48. Nunca me cansaba de estar en la iglesia, delante de María del Rosario, y
hablaba y rezaba con tal confianza, que estaba bien creído que la Santísima Virgen me oía.
Se me figuraba que desde la imagen, delante de la cual oraba, había como una vía de
alambre hasta el original, que está en el cielo; sin haber visto en aquella edad telégrafo
eléctrico alguno, yo me imaginaba como que hubiera un telégrafo desde la imagen al cielo.
No puedo explicar con qué atención, fervor y devoción oraba, más que ahora.
49. Con muchísima frecuencia, desde muy niño, acompañado de mi hermana Rosa,
que era muy devota, iba a visitar un Santuario de María Santísima llamado Fussimaña,
distante una legua larga de mi casa. No puedo explicar la devoción que sentía en dicho
Santuario, y aun antes de llegar allí, al descubrir la capilla, yo me sentía conmovido, se me
arrasaban los ojos en lágrimas de ternura, empezábamos el Rosario y seguíamos rezando
hasta la capilla. Esta devota imagen de Fussimaña la he visitado siempre que he podido, no
sólo cuando niño, sino también cuando estudiante, sacerdote y arzobispo, antes de ir a mi
diócesis.
50. Todo mi gusto era trabajar, rezar, leer y pensar en Jesús y María Santísima; de
aquí es que me gustaba mucho guardar silencio, hablaba muy poco, me gustaba estar solo
para no ser estorbado en aquellos pensamientos que tenía; siempre estaba contento,
alegre, tenía paz con todos; ni jamás reí ni tuve pendencias con nadie, ni de pequeño ni de
mayor.

SU OBJETIVO
Devuelva íntegro y sin ningún cambio el texto anterior sobre la devoción a la Virgen María.

EXTRACTO DE DATOS
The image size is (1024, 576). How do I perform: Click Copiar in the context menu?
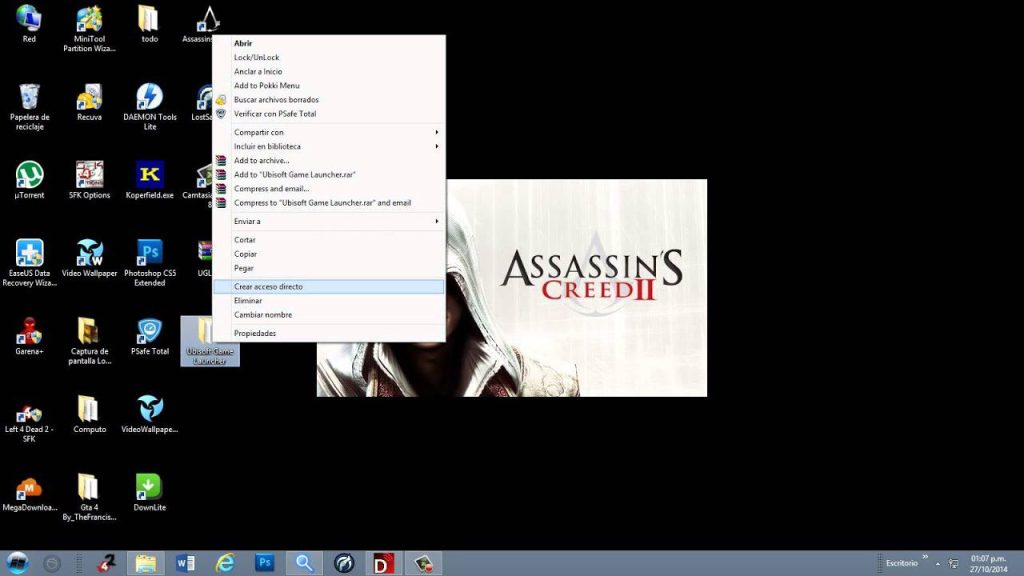click(244, 253)
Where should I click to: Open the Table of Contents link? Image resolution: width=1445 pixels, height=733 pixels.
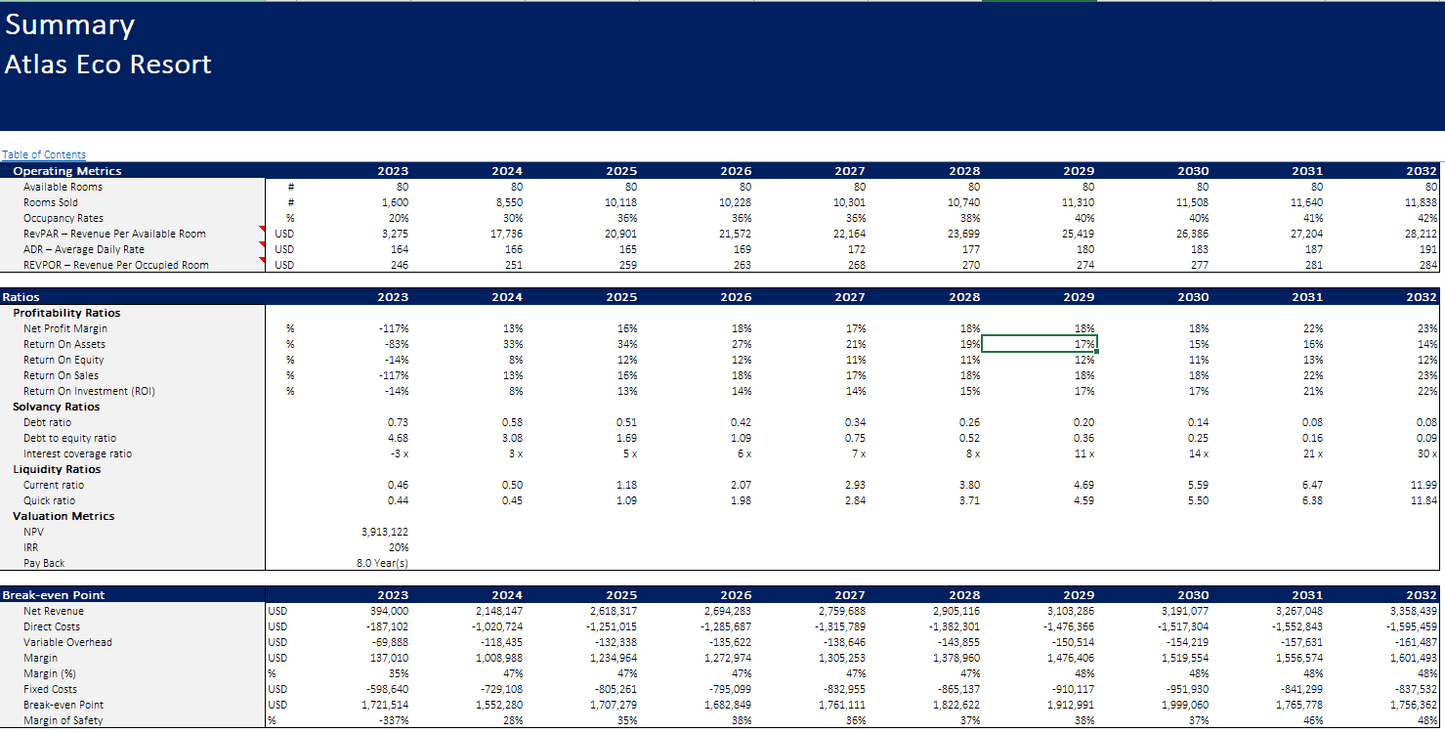pos(44,155)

RESPUESTA
48. Nunca me cansaba de estar en la iglesia, delante de María del Rosario, y
hablaba y rezaba con tal confianza, que estaba bien creído que la Santísima Virgen me oía.
Se me figuraba que desde la imagen, delante de la cual oraba, había como una vía de
alambre hasta el original, que está en el cielo; sin haber visto en aquella edad telégrafo
eléctrico alguno, yo me imaginaba como que hubiera un telégrafo desde la imagen al cielo.
No puedo explicar con qué atención, fervor y devoción oraba, más que ahora.
49. Con muchísima frecuencia, desde muy niño, acompañado de mi hermana Rosa,
que era muy devota, iba a visitar un Santuario de María Santísima llamado Fussimaña,
distante una legua larga de mi casa. No puedo explicar la devoción que sentía en dicho
Santuario, y aun antes de llegar allí, al descubrir la capilla, yo me sentía conmovido, se me
arrasaban los ojos en lágrimas de ternura, empezábamos el Rosario y seguíamos rezando
hasta la capilla. Esta devota imagen de Fussimaña la he visitado siempre que he podido, no
sólo cuando niño, sino también cuando estudiante, sacerdote y arzobispo, antes de ir a mi
diócesis.
50. Todo mi gusto era trabajar, rezar, leer y pensar en Jesús y María Santísima; de
aquí es que me gustaba mucho guardar silencio, hablaba muy poco, me gustaba estar solo
para no ser estorbado en aquellos pensamientos que tenía; siempre estaba contento,
alegre, tenía paz con todos; ni jamás reí ni tuve pendencias con nadie, ni de pequeño ni de
mayor.